Tak Ingin Difabel Terpinggirkan, DPRD Surabaya Dorong Perda Baru, Ini Isinya

Arif Ardliyanto
DPRD Surabaya mendorong Perda Disabilitas untuk memperkuat hak difabel. Akses kerja, bansos, pendidikan, kesehatan hingga fasilitas publik jadi sorotan. Foto iNewsSurabaya.id/tangkap layar

Menurut William, keberadaan program saja belum cukup. Pemerintah perlu memastikan program tersebut benar-benar membuka peluang yang sesuai dengan kompetensi dan kebutuhan penyandang disabilitas.

Perda Disabilitas Sudah Masuk Program Pembentukan

Di tengah evaluasi berbagai program tersebut, DPRD Surabaya ternyata telah menyiapkan Perda inisiatif mengenai penyandang disabilitas. Regulasi itu bahkan sudah masuk dalam program pembentukan Perda.

Namun, pembahasannya belum berjalan karena adanya miskomunikasi antara DPRD dan Bagian Hukum Pemkot Surabaya.

“Memang sebenarnya sudah ada Perda inisiatif dari DPRD. Sudah masuk program Perda, cuma karena ada miskom dengan Bagian Hukum Pemerintah Kota sehingga belum jalan. Ini kita tadi tegaskan lagi supaya dijalankan lagi,” jelas William.

DPRD Surabaya berharap pembahasan regulasi tersebut dapat dimulai tahun ini. Jika belum memungkinkan, pembahasannya akan kembali diupayakan masuk dalam agenda tahun berikutnya.

Difabel Diminta Tak Sekadar Jadi Objek Pembangunan

William menegaskan, Perda Disabilitas nantinya harus memberikan jaminan agar penyandang disabilitas memperoleh kesempatan yang setara dalam berbagai bidang.

Menurut dia, kelompok difabel perlu dilibatkan sejak tahap perencanaan pembangunan. Akses terhadap pekerjaan, pendidikan, kesehatan, bantuan sosial, informasi program pemerintah hingga fasilitas publik juga harus diperhatikan.

“Teman-teman difabel ini harus lebih merasa dilibatkan. Dalam perencanaan pembangunan dilibatkan, kemudian dalam pekerjaan juga mendapatkan kesempatan. Bantuan-bantuan dan informasi untuk mereka juga harus lebih jelas,” katanya.

Persoalan lain yang menjadi sorotan adalah akses informasi terkait bantuan sosial. William menyebut masih ada penyandang disabilitas yang belum mengetahui mekanisme pembaruan data desil maupun pengajuan keberatan terhadap data dalam Data Tunggal Sosial Ekonomi Nasional (DTSEN).
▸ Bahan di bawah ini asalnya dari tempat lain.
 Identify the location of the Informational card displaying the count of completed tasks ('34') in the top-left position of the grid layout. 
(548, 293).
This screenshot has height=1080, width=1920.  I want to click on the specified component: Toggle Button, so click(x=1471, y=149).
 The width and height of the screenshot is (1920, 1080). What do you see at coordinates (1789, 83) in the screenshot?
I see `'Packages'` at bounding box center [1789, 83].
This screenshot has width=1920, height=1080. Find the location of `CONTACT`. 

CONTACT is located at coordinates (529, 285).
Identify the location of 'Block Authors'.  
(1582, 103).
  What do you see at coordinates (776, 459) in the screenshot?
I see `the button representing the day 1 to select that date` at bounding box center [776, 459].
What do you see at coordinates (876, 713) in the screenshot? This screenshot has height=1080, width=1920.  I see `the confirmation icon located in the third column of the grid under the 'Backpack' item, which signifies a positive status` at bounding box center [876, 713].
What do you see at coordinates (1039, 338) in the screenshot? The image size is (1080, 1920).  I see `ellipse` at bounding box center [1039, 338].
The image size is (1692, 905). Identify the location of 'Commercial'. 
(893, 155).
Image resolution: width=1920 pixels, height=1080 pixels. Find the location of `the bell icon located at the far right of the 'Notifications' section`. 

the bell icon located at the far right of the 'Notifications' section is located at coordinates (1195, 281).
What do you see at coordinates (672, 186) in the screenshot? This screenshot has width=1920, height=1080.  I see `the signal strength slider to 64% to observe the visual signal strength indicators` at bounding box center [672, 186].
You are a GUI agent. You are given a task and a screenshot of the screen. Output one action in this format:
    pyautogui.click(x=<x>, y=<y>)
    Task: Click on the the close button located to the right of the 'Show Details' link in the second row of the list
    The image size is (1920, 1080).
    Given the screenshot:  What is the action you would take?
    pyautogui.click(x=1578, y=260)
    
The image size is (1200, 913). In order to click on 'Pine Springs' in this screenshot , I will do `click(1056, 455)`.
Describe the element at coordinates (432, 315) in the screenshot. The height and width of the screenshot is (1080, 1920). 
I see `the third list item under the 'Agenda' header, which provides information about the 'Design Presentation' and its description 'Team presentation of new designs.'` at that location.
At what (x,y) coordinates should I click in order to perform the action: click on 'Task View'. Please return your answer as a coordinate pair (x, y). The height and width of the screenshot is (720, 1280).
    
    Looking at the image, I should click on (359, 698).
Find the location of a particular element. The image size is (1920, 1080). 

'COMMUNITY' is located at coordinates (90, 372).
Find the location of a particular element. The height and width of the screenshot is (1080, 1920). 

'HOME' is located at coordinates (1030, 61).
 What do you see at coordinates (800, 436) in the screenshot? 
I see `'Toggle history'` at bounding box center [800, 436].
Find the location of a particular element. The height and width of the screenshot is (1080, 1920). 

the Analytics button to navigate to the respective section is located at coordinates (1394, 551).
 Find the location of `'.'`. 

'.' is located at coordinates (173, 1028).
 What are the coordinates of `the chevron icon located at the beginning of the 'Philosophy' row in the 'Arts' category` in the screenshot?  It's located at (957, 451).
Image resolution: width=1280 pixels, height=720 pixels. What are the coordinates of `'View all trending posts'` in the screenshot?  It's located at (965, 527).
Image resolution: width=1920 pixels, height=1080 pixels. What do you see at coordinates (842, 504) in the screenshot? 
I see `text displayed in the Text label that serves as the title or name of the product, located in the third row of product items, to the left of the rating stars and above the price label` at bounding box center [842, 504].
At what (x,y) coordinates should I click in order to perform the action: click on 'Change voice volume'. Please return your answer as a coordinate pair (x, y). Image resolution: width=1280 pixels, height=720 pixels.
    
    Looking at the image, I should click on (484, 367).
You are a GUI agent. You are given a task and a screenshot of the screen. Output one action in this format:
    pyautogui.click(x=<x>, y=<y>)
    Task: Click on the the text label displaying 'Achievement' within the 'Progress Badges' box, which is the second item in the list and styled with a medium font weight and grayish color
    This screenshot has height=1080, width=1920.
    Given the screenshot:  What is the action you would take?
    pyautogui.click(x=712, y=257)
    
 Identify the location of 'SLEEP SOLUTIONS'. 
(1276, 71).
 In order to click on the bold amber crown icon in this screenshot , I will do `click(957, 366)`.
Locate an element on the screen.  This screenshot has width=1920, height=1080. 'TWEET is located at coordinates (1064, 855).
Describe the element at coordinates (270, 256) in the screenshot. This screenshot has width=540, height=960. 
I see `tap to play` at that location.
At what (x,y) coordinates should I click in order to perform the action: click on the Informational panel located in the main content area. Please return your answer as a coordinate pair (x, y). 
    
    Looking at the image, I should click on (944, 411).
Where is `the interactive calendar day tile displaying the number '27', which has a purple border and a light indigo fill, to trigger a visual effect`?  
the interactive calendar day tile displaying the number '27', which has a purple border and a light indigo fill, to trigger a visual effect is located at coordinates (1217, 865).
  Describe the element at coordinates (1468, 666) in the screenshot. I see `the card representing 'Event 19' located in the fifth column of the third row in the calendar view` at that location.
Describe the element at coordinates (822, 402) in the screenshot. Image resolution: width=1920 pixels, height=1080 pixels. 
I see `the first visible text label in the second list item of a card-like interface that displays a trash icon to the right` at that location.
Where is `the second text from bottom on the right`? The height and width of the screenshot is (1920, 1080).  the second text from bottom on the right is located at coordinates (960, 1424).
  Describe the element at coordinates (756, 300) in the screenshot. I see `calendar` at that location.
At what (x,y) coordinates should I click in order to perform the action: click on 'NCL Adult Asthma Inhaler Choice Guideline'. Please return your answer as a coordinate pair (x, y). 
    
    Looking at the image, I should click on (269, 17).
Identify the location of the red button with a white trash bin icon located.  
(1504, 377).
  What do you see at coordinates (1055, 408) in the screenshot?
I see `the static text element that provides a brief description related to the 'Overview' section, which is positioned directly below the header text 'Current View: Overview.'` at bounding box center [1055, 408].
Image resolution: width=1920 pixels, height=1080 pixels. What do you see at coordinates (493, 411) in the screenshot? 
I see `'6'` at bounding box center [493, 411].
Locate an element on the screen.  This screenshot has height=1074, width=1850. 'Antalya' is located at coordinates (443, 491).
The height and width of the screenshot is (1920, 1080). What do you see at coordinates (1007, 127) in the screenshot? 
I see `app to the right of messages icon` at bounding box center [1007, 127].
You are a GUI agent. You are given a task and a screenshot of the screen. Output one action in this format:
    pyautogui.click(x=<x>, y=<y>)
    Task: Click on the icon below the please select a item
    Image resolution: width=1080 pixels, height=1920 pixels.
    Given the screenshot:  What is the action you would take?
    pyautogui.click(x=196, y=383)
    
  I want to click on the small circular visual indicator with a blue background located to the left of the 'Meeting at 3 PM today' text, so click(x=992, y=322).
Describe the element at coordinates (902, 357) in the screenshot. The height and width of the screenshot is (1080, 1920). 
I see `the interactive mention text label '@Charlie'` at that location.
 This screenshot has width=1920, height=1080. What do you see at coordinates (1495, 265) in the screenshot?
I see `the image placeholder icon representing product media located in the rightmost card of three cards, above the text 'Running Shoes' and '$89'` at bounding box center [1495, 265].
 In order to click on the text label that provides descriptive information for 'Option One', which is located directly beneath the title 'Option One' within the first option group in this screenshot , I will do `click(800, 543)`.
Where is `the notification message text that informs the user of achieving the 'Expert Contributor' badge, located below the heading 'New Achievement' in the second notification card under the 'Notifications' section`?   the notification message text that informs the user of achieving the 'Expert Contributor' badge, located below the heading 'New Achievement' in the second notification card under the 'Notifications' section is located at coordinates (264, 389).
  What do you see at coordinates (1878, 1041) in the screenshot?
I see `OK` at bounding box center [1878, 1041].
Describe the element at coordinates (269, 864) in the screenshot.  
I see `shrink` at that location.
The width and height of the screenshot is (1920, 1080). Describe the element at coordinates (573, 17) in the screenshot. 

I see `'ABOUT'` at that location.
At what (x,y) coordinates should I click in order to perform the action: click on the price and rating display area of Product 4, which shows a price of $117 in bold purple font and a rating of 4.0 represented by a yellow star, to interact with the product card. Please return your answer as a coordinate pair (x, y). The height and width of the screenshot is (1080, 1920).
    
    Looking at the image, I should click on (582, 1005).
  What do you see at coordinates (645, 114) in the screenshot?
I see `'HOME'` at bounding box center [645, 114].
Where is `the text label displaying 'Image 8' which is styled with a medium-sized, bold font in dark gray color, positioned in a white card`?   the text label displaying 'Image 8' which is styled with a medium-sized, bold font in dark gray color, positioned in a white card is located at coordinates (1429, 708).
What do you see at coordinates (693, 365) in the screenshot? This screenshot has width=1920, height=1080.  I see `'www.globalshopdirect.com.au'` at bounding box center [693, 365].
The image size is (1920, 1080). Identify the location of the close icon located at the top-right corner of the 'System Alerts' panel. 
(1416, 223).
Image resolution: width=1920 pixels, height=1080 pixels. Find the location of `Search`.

“Seperti tadi desil-desil sebenarnya kita bisa perbaikan desil, mereka juga belum dapat informasi itu. Padahal warga bisa melalui cek bansos ke Kemensos untuk menyatakan banding terhadap DTSEN. Nah, ini belum sampai ke mereka,” tuturnya.

Gedung Pemerintah Diminta Jadi Contoh Aksesibilitas

Selain program sosial dan kesempatan kerja, akses terhadap fasilitas publik juga menjadi perhatian DPRD.

William menilai sejumlah fasilitas umum di Surabaya masih perlu dibenahi agar benar-benar dapat digunakan secara nyaman dan aman oleh penyandang disabilitas.

Ia meminta pembenahan dimulai dari gedung-gedung pemerintahan, terutama fasilitas pelayanan masyarakat di tingkat kelurahan dan kecamatan.

“Fasilitas-fasilitas umum untuk difabel juga masih kurang di Kota Surabaya. Kita minta juga dari gedung-gedung pemerintah dulu yang memfasilitasi supaya semua gedung pemerintah ini aksesibel untuk teman-teman difabel. Kelurahan, kecamatan itu yang pasti harusnya,” tegasnya.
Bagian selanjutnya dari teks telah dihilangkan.